Mixed material models in peridynamics

Good morning all. New user here. About 8 hours total experience. So very much still over-revving the engine and making the clutch smoke.

Does anyone know if it is possible to mix material models when running peridynamics models?

I have successfully used various models seperately (pair_style peri/lps, pair_style peri/pmb etc) but I would like some parts of my model to behave as brittle materials and some parts to behave as elastic-plastic materials (or possbily viscoelastic materials, I haven’t decided what the best material model for my application is yet).

I imagine that it would be possible to make an elastic-plastic model behave very like a brittle material with the right choice of parameters/coefficients (I can do this in finite element models) but I am wondering if there is a more elegant way.
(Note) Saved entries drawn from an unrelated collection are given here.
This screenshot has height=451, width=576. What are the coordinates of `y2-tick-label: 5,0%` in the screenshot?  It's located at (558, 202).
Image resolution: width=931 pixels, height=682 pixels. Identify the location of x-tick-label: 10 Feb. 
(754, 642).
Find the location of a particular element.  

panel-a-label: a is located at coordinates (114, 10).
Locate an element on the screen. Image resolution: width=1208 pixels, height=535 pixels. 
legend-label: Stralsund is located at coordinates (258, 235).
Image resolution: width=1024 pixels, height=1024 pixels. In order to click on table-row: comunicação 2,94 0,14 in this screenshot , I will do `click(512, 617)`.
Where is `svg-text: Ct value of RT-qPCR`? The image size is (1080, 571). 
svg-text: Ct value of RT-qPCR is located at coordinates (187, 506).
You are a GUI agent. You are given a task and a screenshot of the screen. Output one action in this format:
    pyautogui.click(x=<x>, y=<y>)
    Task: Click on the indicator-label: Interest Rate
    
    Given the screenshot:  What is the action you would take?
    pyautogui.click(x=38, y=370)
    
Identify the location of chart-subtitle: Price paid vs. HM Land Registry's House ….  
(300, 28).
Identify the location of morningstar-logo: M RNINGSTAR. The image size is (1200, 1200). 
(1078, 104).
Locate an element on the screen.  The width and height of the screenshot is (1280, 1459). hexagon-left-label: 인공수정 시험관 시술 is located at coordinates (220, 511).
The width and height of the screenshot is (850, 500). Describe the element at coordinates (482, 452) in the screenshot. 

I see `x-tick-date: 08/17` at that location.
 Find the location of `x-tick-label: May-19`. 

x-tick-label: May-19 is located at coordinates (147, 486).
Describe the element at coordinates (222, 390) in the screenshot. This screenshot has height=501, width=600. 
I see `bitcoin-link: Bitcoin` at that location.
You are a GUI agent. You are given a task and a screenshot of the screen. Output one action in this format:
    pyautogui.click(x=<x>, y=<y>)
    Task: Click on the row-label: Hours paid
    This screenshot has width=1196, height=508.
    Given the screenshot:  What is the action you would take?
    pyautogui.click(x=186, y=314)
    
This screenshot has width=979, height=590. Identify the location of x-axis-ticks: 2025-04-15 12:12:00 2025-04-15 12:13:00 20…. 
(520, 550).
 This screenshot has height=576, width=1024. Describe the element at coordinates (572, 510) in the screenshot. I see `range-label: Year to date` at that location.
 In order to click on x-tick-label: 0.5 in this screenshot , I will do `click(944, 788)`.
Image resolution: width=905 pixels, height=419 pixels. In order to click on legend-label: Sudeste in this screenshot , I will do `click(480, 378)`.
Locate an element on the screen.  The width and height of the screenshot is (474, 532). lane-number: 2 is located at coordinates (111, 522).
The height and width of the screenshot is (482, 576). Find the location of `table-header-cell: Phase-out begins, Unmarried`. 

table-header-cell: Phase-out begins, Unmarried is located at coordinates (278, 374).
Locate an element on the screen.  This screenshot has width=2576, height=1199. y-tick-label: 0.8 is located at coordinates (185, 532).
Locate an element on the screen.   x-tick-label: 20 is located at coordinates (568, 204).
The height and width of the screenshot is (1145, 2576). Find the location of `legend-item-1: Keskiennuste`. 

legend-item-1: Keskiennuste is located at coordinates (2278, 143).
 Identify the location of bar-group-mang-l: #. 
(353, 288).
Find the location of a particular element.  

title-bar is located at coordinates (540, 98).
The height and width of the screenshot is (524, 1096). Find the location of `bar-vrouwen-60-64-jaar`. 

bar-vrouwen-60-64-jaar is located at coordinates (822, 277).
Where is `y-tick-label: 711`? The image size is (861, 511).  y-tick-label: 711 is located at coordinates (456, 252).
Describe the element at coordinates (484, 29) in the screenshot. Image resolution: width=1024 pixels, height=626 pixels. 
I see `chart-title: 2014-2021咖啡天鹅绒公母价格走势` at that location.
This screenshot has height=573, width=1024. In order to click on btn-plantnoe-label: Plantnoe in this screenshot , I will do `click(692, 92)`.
I can see that it is possible to allow multiple styles using pair_style hybrid but I have not yet been able to use this to make multiple peridynamics models work together, so I am curious to know whether it is possible and I should keep trying, or impossible and I should give up.

Thank you for your time.

Andrew

I doubt that using multiple peridynamics models in a hybrid pair style makes much sense. Remember that those are not particle models, but grid-free continuum models, and for that it seems most logical to me that it would require devising a model that combines multiple behaviors into a single potential function if you have material that can exhibit different behavior. There are all kinds of complications with that though that are far beyond the scope of this forum.

Besides the conceptual argument, there is also a technical problem: with a hybrid pair style you can model two sets of atoms with different potential functions, but you also need a model describing how one set interacts with the other (unless they should be completely separate and non-interacting, but in that case you could model each part independently and don’t need to use a hybrid style) and that brings you back to the conceptual issue I mentioned before.

@akohlmey Thank you for taking time to reply. The application is laminated glass under bullet impact. So I potientially have three materials types - glass (brittle), the polymer interlayer between the layers of glass (viscoelastic or possibly elastic-plastic) and the bullet itself (elastic-plastic). The laminated glass is sort of a continuum (you would expect displacement continuity at the interface between the glass and the interlayer) and we are interested in what happens to the bullet too because the damage it sustains passing through the laminated glass pane, as well as the reduction in its kinetic energy, has a bearing on what it does to the next pane of glass (in a double-glazed unit, for example).

So what I meant was could separate material domains (in the same model) have different peridynamics models. I guess the answer, for now at least, is no.

I will continue to experiment. For a while at least! Thanks again.

Andrew

Using LAMMPS for this kind of application is certainly a long shot: I don’t see how you could realize it at full detail without writing your own pair style(s) or make additions to existing ones.

Since this is the “beginners” category a few suggestions that may help:

  • if you have not done so, it is probably worth looking into how to realize such a model with a finite element modeling software. While that may be missing some of the advantages of the peridynamics approach, you can at least gain some insight into what kind of expressions can be used to represent the various materials sufficiently well for your needs.
  • at the beginning it is advantageous to limit the complexity of the model so that you can validate the components of a more complex model individually. So it should be possible to model each component (glass, polymer, bullet) individually and also do a crude deformation/breakage model using fix indent (standing in for either a hard sphere or a flat surface in case of the bullet where you can also reverse the frame of reference to keep the bullet static for simplicity).

@akohlmey Very sensible suggestions indeed. I have done quite a lot of FEA but it does have some limitations, I was curious to try the peridynamics approach to see what it offered following a recommendation from a colleague. I have had some success with simpler models - I do try not to run before I can walk but sometimes get carried away! At the moment I am having difficulty stopping my bullet from completely disintegrating along with my glass. I shall keep trying. Thanks again.